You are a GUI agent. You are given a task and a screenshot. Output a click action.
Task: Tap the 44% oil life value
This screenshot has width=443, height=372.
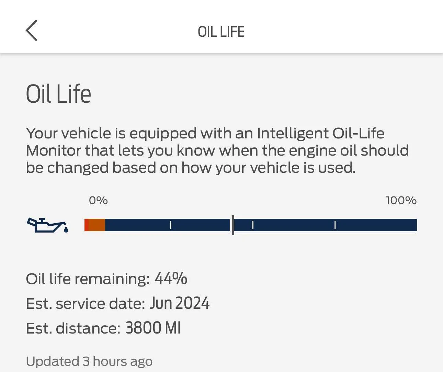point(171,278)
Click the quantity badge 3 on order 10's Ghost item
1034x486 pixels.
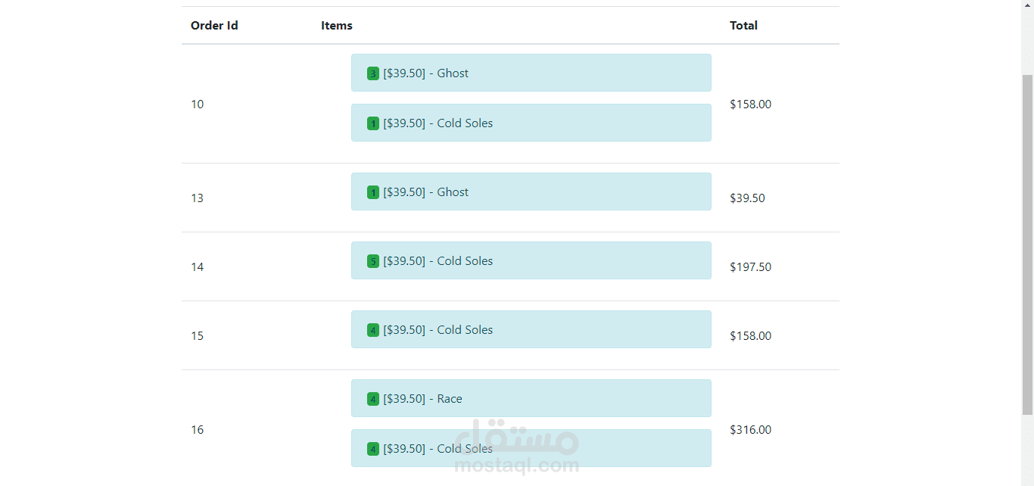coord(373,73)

========

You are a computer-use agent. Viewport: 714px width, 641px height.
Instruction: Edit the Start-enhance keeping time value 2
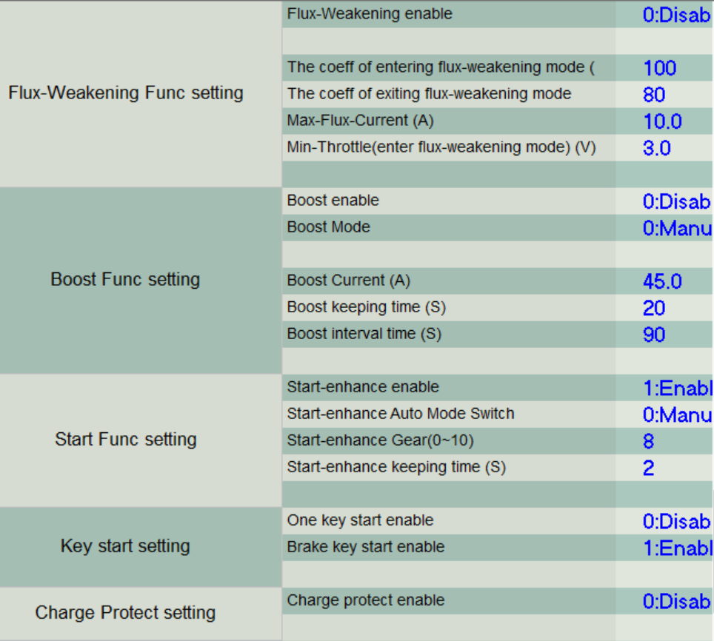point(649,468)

========

▸ **The problem**: For each line in the data that holds the word "agent", copy the line.

▸ **Output for this exercise**:
You are a GUI agent. You are given a task and a screenshot. Output a click action.
You are a computer-use agent. Viewport: 714px width, 641px height.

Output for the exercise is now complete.